The common situation in fiction where a new story "reveals" things about events in previous stories, usually leaving the "facts" the same (thus preserving continuity) while completely changing their interpretation. For example, revealing that a whole season of "Dallas" was a dream was a retcon.

This term was once thought to have originated on the Usenet newsgroup news:rec.arts.comics but is now believed to have been used earlier in comic fandom.

[{Jargon File]

(1994-12-08)



Based on the Online Dictionary of Computing [Computer_Dictionary]:

Retcon : /ret'kon/ [short for `retroactive continuity', from the Usenet newsgroup rec.arts.comics] 1. n.
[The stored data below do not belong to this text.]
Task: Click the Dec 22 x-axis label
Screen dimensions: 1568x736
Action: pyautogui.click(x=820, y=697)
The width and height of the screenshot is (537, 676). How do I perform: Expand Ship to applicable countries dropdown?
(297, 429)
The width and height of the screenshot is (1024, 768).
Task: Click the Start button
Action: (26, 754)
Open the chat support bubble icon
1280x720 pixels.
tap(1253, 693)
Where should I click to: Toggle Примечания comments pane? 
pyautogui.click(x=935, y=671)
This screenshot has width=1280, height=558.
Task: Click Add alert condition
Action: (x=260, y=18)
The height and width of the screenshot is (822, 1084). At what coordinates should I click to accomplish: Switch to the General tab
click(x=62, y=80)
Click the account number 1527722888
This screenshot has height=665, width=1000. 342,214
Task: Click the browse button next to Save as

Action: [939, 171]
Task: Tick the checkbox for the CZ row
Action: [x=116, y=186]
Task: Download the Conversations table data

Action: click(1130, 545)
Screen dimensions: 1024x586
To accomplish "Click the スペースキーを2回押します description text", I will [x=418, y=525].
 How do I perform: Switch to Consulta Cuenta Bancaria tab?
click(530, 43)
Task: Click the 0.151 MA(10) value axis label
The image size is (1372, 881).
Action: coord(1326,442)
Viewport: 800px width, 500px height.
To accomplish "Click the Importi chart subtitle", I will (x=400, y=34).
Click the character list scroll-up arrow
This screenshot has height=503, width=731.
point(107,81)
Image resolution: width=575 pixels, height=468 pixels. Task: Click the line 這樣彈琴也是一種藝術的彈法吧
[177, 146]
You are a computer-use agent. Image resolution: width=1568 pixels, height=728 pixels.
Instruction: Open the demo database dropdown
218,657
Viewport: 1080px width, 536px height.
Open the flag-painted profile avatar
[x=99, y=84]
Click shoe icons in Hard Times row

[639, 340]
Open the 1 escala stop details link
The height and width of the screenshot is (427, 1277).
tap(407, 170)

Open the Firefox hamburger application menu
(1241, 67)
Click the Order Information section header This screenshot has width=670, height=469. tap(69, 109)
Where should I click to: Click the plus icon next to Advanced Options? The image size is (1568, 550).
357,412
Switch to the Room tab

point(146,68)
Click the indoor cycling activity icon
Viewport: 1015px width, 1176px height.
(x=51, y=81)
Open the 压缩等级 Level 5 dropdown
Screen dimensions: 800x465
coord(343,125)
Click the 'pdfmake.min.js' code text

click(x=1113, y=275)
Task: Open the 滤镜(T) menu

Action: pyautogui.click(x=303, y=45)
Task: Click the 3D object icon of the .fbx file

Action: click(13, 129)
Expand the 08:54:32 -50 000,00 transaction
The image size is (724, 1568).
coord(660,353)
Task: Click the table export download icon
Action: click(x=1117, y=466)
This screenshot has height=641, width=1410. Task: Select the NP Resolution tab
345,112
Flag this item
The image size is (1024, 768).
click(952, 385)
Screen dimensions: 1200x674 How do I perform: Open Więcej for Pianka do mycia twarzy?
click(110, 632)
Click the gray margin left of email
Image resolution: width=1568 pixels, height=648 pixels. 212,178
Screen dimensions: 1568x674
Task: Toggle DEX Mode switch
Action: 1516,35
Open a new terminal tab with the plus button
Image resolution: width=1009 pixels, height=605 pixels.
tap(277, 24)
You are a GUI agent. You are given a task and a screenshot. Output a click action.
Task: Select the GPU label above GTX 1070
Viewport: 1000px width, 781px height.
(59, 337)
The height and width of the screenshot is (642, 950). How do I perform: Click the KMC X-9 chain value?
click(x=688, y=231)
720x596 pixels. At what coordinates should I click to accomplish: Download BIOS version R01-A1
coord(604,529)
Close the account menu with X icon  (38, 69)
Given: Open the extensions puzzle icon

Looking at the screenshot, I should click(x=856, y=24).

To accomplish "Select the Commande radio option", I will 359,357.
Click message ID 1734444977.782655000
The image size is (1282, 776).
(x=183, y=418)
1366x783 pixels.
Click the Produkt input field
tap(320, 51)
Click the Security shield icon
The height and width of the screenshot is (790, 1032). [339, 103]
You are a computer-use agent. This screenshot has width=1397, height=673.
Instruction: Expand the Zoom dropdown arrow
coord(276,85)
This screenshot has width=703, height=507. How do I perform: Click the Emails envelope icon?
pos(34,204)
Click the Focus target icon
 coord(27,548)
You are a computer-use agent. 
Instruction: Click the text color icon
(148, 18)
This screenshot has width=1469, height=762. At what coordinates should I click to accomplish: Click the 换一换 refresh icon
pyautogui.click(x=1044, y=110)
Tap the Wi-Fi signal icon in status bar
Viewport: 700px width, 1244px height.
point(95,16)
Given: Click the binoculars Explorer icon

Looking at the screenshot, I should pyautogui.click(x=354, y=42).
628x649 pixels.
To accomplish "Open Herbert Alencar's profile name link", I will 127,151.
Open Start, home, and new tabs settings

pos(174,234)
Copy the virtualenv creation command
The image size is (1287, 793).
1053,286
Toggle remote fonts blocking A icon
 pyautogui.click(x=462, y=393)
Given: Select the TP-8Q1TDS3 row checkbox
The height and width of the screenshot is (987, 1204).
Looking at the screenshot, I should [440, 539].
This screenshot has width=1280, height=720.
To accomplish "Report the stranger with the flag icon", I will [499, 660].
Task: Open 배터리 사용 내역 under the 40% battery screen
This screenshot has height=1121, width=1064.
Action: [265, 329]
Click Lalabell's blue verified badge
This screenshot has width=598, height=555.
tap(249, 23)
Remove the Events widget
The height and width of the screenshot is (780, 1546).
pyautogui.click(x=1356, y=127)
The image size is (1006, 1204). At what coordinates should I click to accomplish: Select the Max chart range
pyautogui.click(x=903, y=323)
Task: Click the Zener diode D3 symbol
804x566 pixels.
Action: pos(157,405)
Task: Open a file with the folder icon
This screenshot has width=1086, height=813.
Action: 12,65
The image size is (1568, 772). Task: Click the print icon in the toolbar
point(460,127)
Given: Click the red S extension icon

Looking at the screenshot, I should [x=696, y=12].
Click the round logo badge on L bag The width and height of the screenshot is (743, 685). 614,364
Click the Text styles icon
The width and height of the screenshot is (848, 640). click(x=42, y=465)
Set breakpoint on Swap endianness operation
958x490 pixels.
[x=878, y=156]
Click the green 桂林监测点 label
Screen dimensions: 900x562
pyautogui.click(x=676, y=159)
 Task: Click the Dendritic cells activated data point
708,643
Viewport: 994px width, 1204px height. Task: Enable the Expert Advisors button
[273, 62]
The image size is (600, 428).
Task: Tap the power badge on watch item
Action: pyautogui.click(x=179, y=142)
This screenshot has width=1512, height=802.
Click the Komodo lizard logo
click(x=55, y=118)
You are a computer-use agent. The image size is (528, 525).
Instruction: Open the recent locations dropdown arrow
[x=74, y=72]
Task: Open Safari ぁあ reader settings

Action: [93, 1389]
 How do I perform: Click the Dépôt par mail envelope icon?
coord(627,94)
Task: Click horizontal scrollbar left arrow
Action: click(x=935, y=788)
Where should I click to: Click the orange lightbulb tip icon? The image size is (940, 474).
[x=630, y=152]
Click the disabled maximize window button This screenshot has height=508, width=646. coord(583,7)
The common situation in pulp fiction (esp. comics or soap operas) where a new story `reveals' things about events in previous stories, usually leaving the `facts' the same (thus preserving continuity) while completely changing their interpretation. For example, revealing that a whole season of "Dallas" was a dream was a retcon. 2. vt. To write such a story about a character or fictitious object. "Byrne has retconned Superman's cape so that it is no longer unbreakable." "Marvelman's old adventures were retconned into synthetic dreams." "Swamp Thing was retconned from a transformed person into a sentient vegetable."

[This term is included because it is a good example of hackish linguistic innovation in a field completely unrelated to computers. The word `retcon' will probably spread through comics fandom and lose its association with hackerdom within a couple of years; for the record, it started here. --ESR]

[1993 update: some comics fans on the net now claim that retcon was independently in use in comics fandom before rec.arts.comics. In lexicography, nothing is ever simple. --ESR]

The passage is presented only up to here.